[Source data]
----
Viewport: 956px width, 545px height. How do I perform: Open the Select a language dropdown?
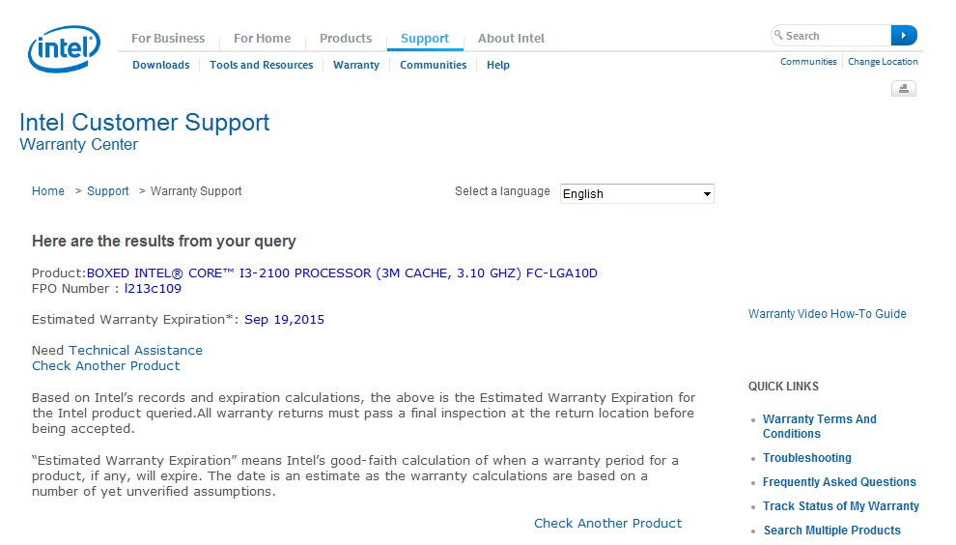coord(636,193)
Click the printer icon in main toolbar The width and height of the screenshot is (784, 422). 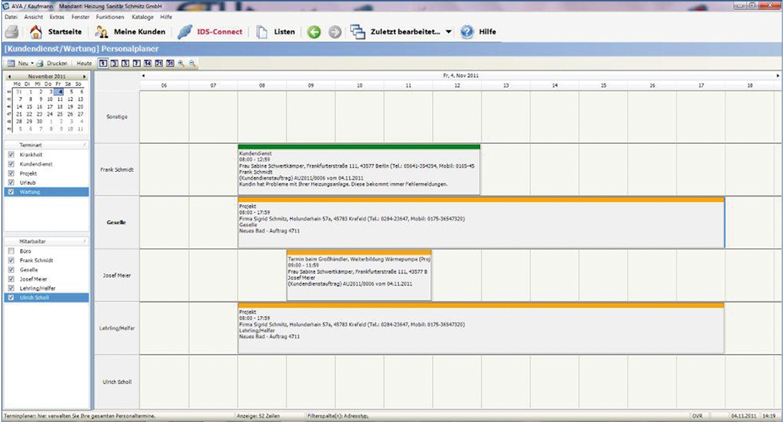point(11,32)
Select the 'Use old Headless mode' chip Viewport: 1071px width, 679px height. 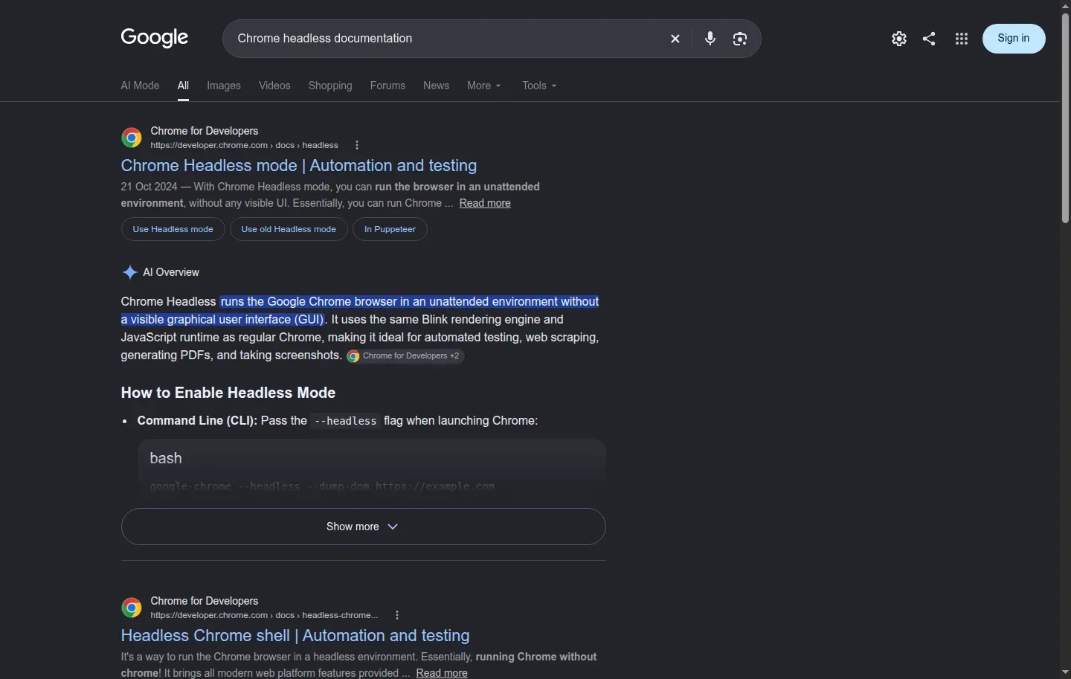click(289, 229)
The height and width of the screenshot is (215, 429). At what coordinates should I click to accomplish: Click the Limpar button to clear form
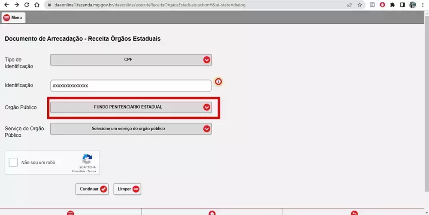127,189
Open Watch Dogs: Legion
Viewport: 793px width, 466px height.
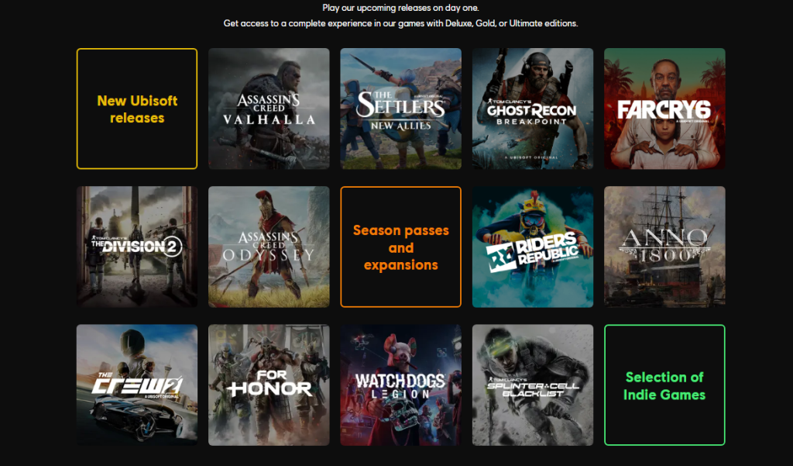pos(400,385)

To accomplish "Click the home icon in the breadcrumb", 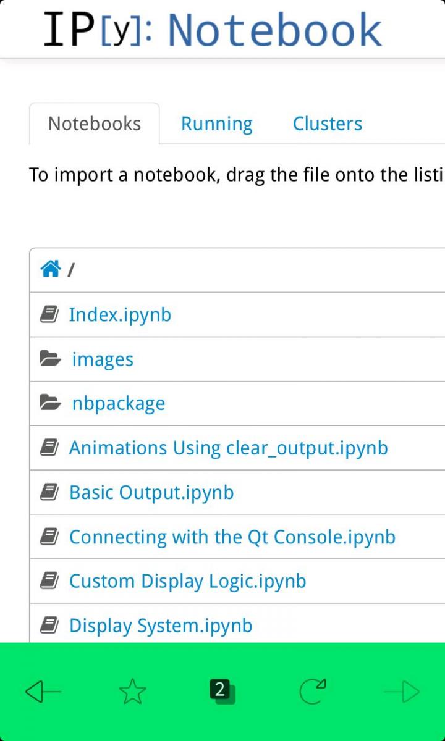I will pos(50,269).
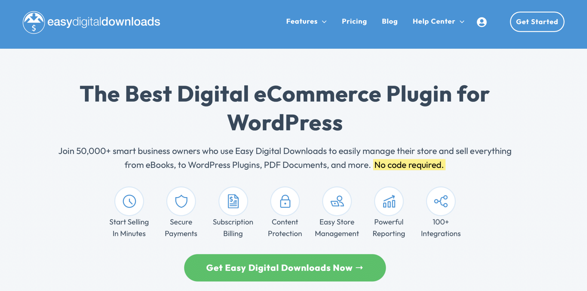This screenshot has height=291, width=587.
Task: Click the easydigitaldownloads wordmark text
Action: (x=103, y=22)
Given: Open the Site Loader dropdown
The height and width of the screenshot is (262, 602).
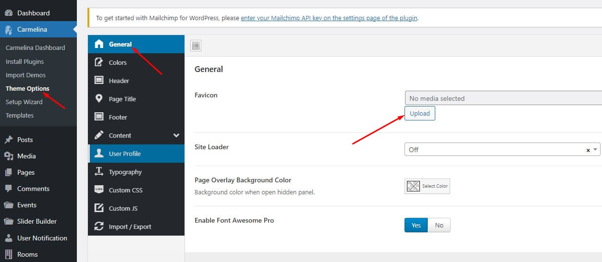Looking at the screenshot, I should click(495, 150).
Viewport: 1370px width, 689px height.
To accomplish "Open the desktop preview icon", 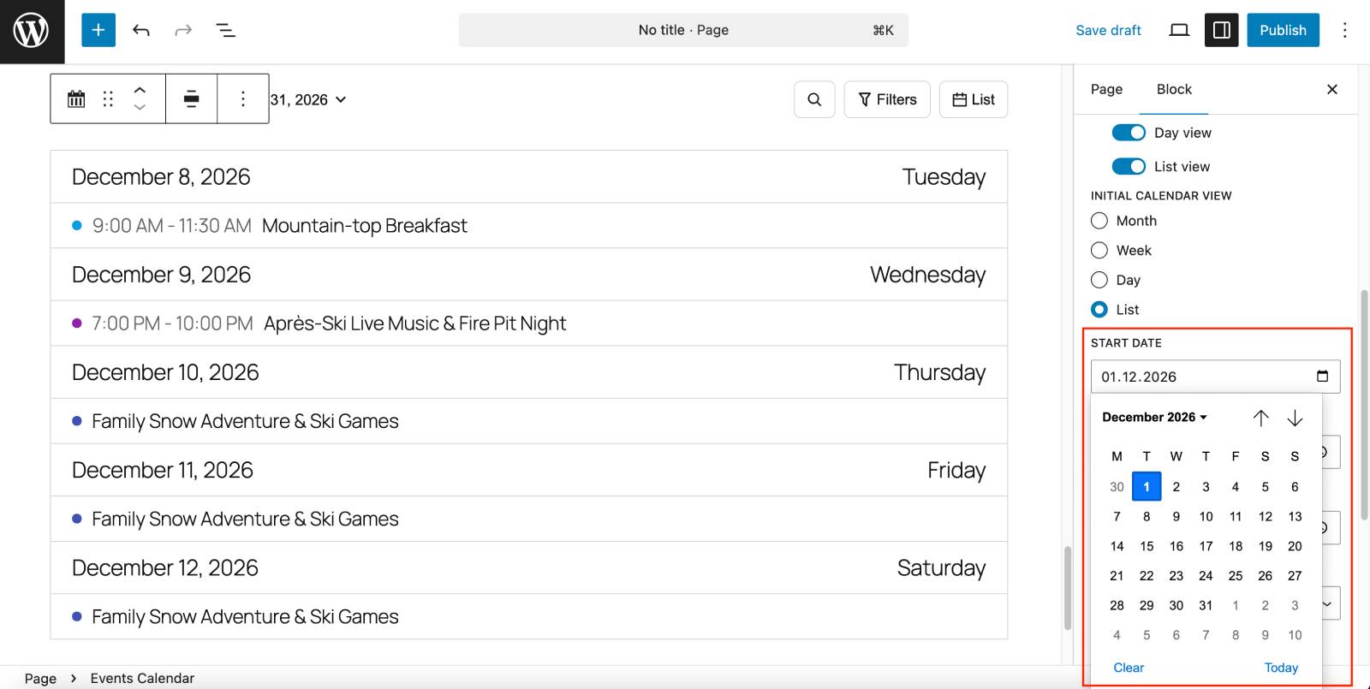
----
Instructions to follow :: Extract word for word every line from the line that contains "Viewport: 1370px width, 689px height." to the final line of the data, both included, and nothing else; skip the pictures.

Exercise answer ::
Viewport: 1370px width, 689px height.
To accomplish "Open the desktop preview icon", 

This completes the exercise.